What is needed:
Work out how many lines in the listing below carry the word "will". Give that number alone.

[Start of Attachment]

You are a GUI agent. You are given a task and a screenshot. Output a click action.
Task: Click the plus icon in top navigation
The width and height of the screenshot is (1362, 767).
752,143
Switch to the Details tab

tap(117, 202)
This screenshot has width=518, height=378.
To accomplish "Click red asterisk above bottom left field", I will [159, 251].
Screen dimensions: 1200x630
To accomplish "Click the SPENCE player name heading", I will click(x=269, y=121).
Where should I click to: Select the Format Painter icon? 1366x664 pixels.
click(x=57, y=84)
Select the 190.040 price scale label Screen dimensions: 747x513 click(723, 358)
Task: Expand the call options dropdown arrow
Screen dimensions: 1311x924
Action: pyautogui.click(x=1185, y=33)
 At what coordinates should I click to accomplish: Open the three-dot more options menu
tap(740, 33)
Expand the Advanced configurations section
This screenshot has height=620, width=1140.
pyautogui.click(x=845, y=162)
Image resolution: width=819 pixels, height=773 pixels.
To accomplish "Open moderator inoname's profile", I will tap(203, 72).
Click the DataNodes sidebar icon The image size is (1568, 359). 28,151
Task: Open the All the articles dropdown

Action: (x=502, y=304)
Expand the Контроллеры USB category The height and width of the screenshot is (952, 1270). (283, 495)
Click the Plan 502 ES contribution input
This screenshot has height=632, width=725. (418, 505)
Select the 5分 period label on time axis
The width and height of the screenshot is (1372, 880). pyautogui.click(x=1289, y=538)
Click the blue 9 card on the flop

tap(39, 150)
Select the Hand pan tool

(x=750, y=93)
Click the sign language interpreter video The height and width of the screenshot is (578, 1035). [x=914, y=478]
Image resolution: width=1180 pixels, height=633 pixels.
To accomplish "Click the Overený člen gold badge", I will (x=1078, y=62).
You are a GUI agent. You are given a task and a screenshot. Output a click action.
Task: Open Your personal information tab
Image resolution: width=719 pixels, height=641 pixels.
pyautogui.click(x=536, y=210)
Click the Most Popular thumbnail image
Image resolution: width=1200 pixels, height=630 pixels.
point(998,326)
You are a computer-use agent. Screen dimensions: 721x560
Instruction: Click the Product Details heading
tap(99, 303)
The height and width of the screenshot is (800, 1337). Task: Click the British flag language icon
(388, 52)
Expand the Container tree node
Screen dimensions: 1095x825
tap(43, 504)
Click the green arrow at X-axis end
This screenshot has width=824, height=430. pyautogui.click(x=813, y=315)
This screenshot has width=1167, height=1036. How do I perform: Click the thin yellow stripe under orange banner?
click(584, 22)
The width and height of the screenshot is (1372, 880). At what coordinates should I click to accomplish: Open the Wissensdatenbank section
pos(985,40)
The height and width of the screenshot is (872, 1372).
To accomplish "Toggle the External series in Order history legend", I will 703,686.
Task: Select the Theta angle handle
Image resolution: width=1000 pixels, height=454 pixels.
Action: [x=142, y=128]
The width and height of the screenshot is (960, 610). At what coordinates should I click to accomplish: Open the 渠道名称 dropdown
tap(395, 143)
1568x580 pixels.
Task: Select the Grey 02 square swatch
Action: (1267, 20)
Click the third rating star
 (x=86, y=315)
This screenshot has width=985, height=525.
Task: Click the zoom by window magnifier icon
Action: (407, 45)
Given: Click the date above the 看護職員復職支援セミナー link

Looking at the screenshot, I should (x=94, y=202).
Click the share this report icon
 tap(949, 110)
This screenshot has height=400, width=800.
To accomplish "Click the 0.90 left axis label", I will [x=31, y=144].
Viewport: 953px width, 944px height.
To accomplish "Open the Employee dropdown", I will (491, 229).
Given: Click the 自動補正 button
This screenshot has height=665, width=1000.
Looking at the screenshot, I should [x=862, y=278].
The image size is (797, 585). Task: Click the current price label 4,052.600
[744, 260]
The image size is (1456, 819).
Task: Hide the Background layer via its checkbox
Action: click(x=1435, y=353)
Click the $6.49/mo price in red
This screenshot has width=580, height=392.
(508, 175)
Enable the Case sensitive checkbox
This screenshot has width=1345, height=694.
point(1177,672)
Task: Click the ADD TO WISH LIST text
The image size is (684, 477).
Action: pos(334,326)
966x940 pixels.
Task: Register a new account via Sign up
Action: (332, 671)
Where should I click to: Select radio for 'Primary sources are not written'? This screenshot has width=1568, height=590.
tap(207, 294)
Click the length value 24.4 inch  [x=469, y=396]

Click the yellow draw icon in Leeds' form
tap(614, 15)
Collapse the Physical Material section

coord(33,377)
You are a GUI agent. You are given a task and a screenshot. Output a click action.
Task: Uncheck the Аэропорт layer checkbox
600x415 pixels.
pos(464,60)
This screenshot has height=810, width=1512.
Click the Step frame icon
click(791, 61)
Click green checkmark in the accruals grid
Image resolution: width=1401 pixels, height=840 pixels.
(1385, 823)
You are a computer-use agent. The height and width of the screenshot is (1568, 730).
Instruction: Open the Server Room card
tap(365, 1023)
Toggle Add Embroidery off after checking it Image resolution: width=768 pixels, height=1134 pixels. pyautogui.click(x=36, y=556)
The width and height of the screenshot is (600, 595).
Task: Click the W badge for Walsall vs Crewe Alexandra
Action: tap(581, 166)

[End of Attachment]

Task solution:
7